Payments convergence is presenting payment providers with new opportunities and pressures. Revenue is shrinking for many, but payment speed, volumes and processing complexity continue to increase. Payment providers must determine how to best streamline their legacy systems to stay competitive, manage rising regulatory burdens, accommodate standardization, open banking and APIs, and ensure they’re prepared for an uncertain future. All of this while reducing the total cost of ownership of the payments infrastructure.
To that end, we see five unavoidable market forces driving payments convergence that will determine how providers will adapt their payments infrastructure to respond to the current and future demands.
- Payments revenue is under pressure; volumes are increasing.
Payment providers must determine how to make payments more cost-effective.
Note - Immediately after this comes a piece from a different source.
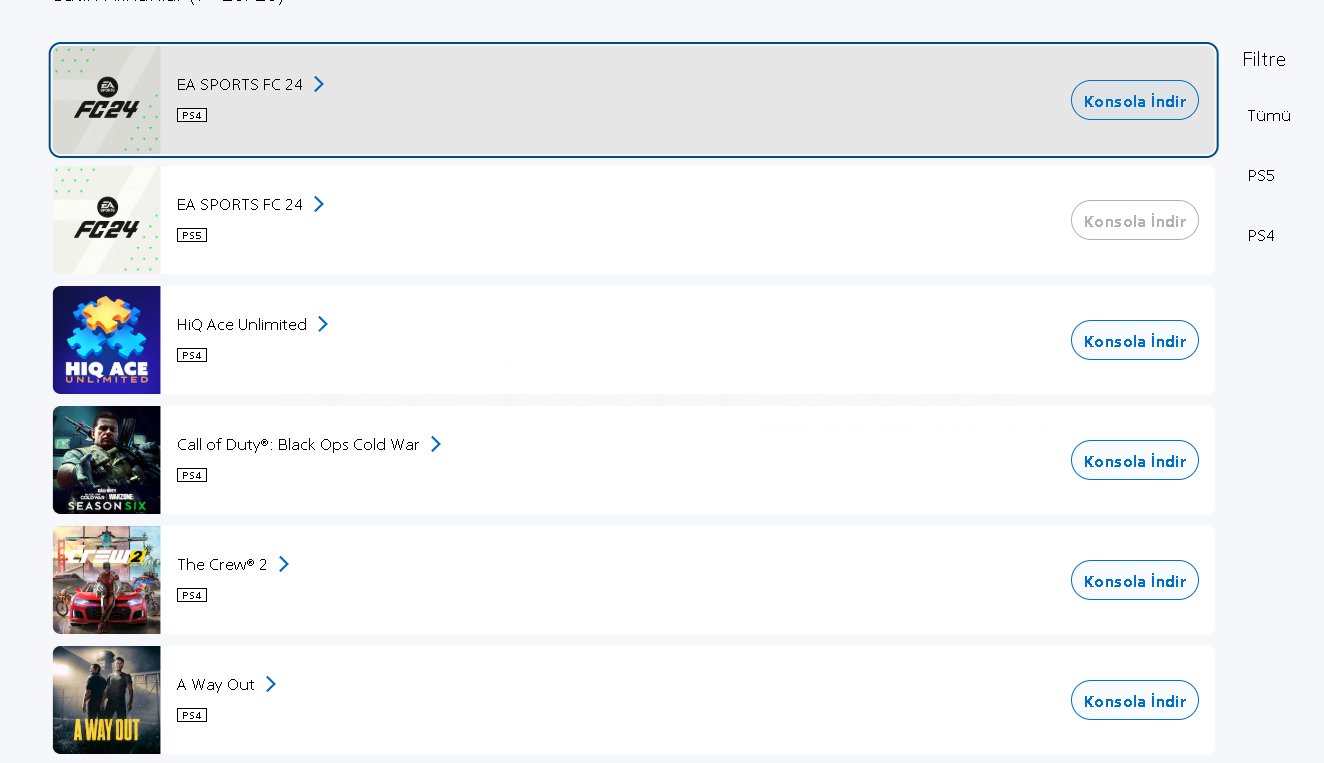Download A Way Out to console
This screenshot has width=1324, height=763.
[x=1134, y=701]
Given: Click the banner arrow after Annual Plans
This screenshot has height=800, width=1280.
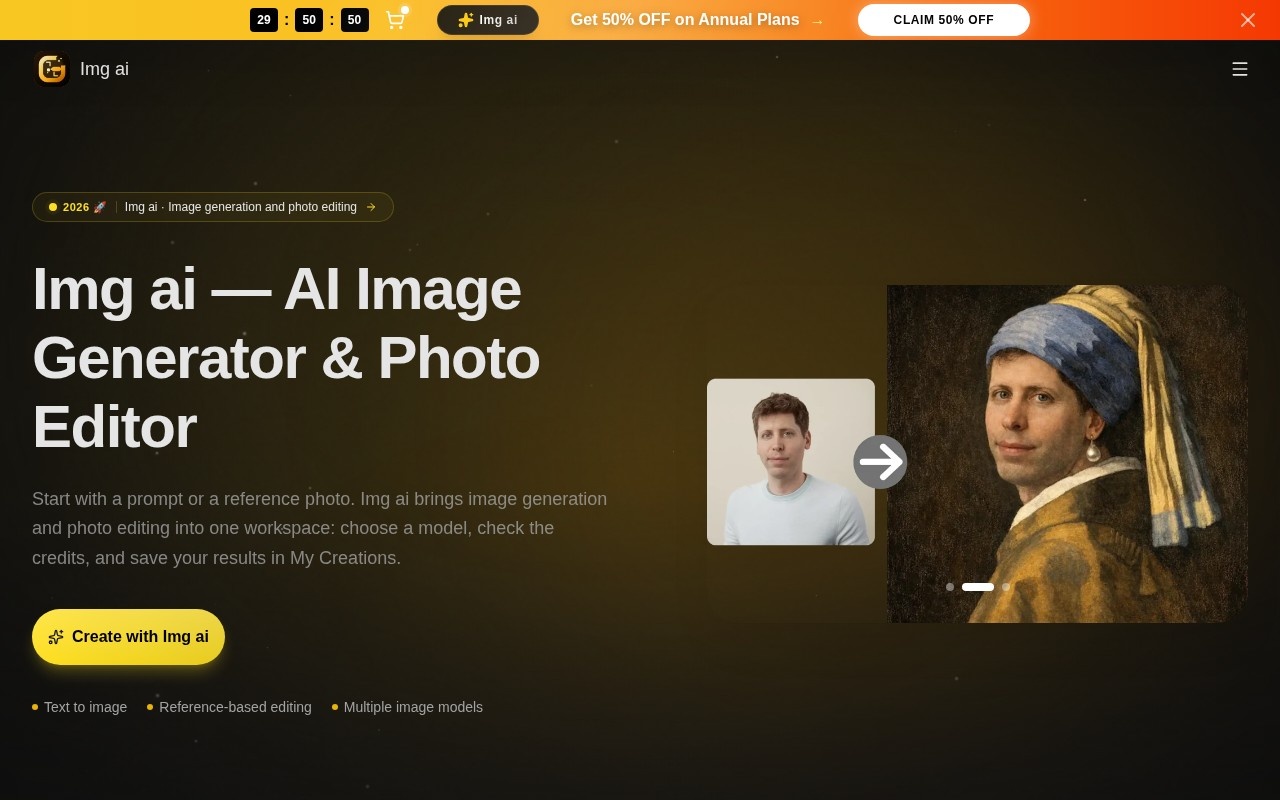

Real-time payments, APIs and value-added overlay services on real-time payment rails are driving volumes and new use cases at a staggering rate, while card growth remains strong.
- Regulatory and compliance demands.
The faster, more open and competitive payments ecosystem has made regulatory and compliance pressures more complex and expensive for financial institutions to manage independently.
- Cost of upholding legacy infrastructures.
High payments volume, speed, processing complexity and payment innovations that require card and non-card payments systems to seamlessly intersect require that payment providers have a platform designed to accommodate.
- Changing customer expectations and an evolving payments landscape.
Payment providers are in a new competitive landscape brought on by innovative fintech and non-bank services and changing customer demands and payment preferences. Those without systems that deliver the customer value needed to maintain and grow their customer base may lose their market position.
- Time required to transition payments infrastructure.
Payments convergence is happening now: Financial institutions cannot afford to waste time and money investing in outdated legacy systems. Modernization strategies can take years to implement but early benefits can be reaped now.